• _Problem details_: Within the lines below, the span from the line with "Task: Open Internet Explorer from the taskbar" to the line with "This screenshot has height=223, width=754.", both ends included, is to be reproduced exactly, with pictures omitted.

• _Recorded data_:
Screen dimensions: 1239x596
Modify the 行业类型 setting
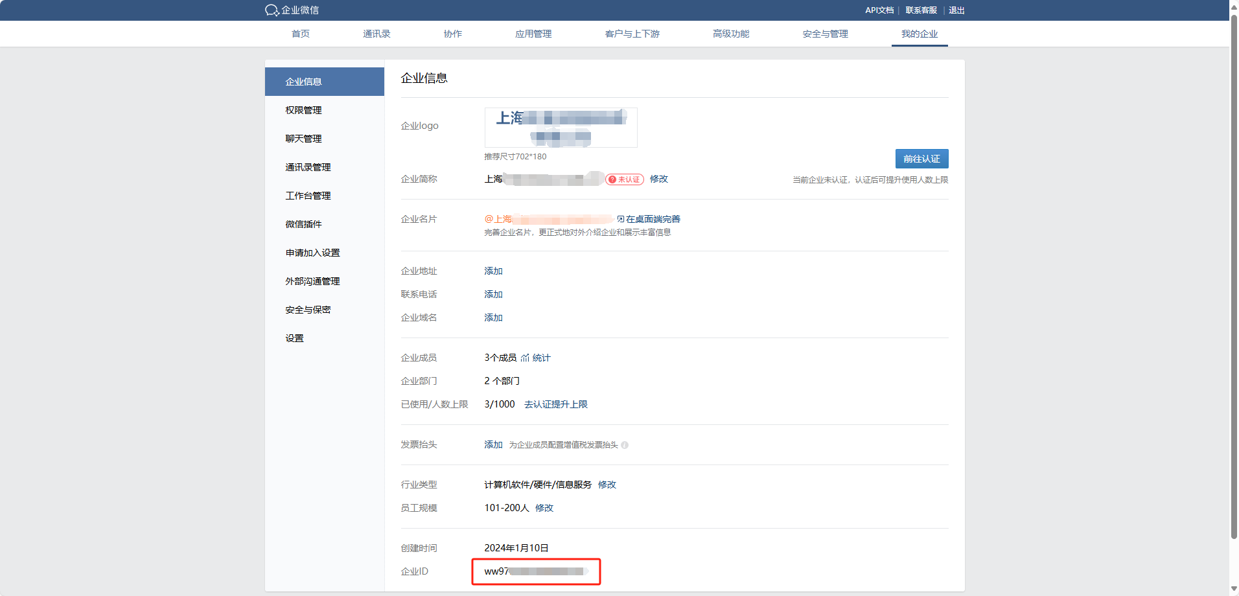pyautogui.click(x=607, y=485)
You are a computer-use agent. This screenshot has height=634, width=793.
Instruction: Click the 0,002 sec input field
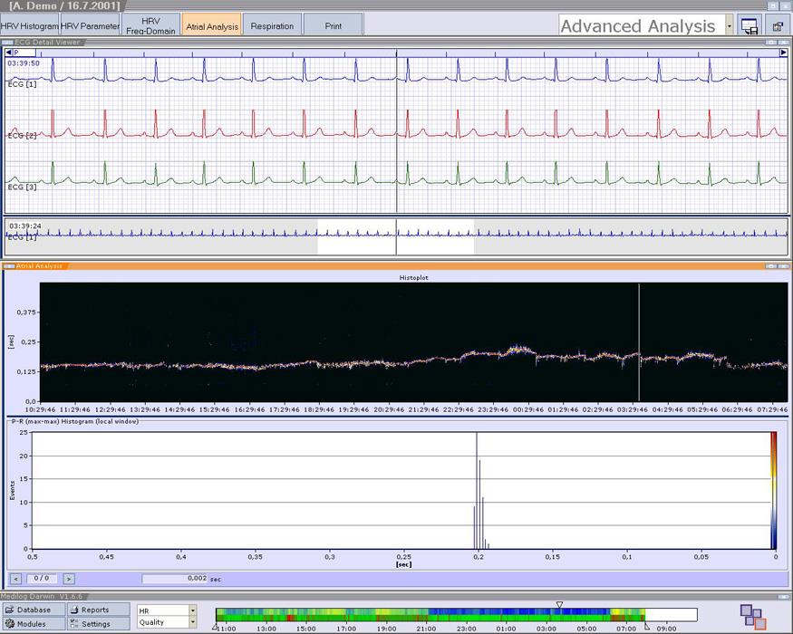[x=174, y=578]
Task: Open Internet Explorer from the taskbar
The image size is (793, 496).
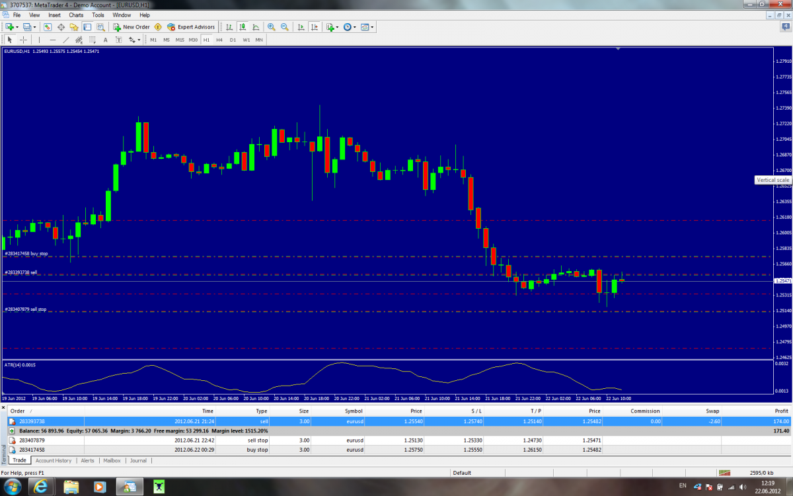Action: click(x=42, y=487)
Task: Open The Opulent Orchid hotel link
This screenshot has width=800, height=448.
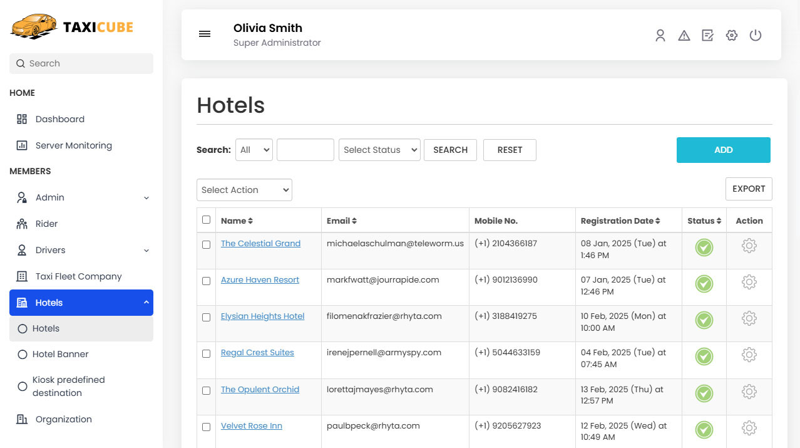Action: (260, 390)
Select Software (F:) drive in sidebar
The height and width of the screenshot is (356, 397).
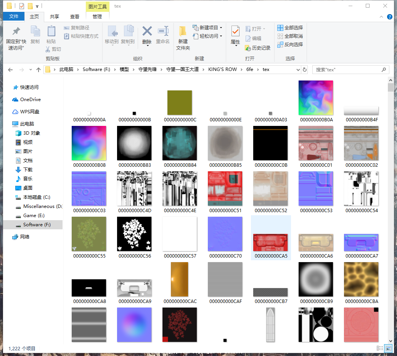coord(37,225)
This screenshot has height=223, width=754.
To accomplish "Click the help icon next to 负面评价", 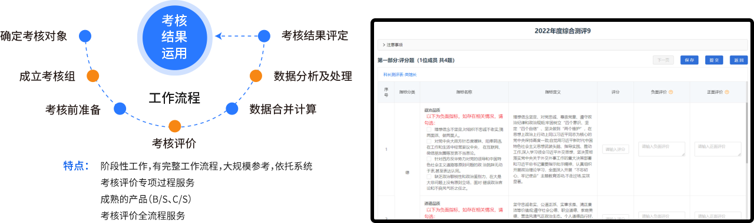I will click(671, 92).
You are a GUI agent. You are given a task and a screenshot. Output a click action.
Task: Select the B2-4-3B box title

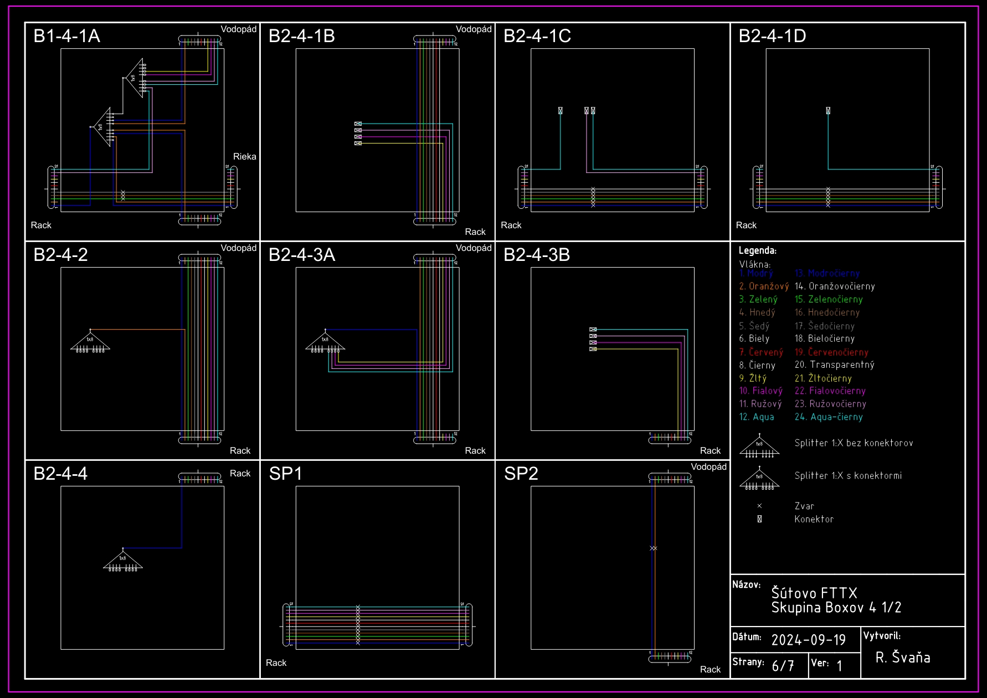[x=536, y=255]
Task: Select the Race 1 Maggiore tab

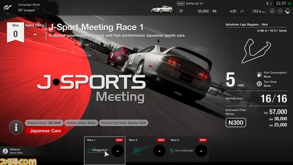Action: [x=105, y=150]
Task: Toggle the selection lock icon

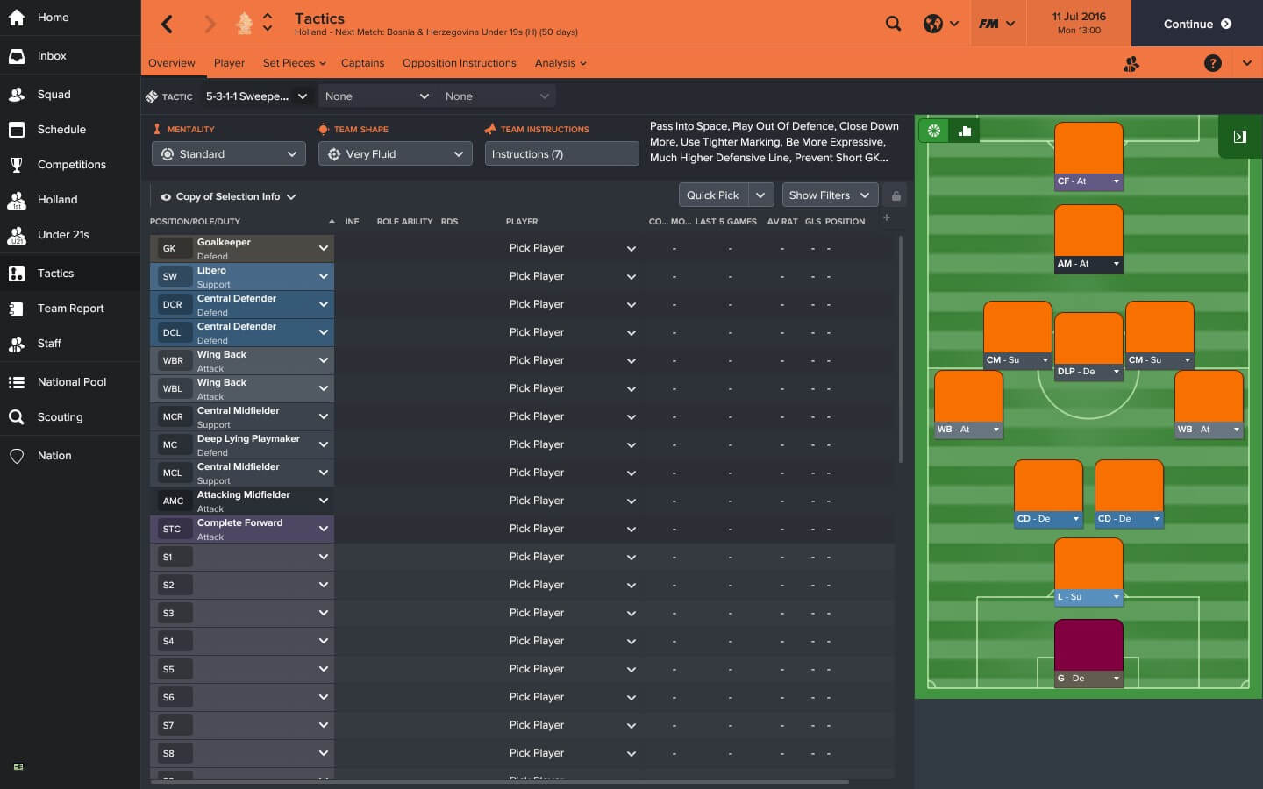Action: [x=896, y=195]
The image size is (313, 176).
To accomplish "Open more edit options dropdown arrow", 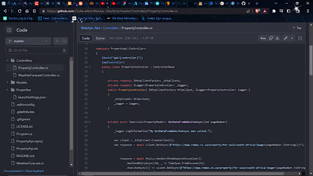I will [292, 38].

• _Worked solution_:
Task: Open Internet Explorer from the taskbar
The image size is (793, 496).
Action: click(x=42, y=487)
Task: Open The Opulent Orchid hotel link
This screenshot has width=800, height=448.
Action: (260, 390)
Select Software (F:) drive in sidebar
The height and width of the screenshot is (356, 397).
coord(37,225)
This screenshot has height=223, width=754.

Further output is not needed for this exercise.